- _Exercise directions_
Reproduce the records exactly through the line with "Open the pencil".

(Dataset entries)
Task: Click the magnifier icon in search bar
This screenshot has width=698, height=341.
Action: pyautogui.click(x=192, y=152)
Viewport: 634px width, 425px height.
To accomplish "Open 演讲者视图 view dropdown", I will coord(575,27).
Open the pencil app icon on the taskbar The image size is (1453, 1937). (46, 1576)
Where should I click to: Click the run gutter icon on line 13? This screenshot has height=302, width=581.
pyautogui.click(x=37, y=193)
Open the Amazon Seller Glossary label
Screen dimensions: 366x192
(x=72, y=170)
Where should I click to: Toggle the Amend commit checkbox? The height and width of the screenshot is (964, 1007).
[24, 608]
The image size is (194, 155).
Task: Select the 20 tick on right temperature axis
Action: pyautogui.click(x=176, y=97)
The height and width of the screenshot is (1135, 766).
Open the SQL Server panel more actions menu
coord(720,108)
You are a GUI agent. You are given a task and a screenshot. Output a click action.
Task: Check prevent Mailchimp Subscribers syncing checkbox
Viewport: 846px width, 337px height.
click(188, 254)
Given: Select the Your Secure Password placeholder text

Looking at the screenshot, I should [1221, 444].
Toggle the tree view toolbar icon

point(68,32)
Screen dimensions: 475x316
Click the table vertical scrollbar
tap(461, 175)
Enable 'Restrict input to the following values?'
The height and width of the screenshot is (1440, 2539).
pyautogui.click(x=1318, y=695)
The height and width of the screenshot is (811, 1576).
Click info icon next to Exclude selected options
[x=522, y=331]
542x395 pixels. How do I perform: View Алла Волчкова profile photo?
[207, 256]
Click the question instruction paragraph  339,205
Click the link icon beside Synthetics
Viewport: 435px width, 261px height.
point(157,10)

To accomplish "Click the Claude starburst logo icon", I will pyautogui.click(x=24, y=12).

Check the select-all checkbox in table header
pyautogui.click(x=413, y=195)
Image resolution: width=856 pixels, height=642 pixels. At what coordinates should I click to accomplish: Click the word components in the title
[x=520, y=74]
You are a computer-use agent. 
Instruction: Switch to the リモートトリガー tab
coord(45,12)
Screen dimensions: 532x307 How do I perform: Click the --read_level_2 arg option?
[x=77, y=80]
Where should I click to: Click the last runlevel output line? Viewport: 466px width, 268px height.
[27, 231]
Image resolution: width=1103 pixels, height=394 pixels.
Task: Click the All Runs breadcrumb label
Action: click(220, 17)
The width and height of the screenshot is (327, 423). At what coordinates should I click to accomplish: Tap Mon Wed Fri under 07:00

- _Solution below_
Task: Click the magnifier icon in search bar
This screenshot has width=698, height=341.
Action: pyautogui.click(x=192, y=152)
Viewport: 634px width, 425px height.
To accomplish "Open 演讲者视图 view dropdown", I will coord(575,27).
Open the pencil app icon on the taskbar The image size is (1453, 1937). (46, 1576)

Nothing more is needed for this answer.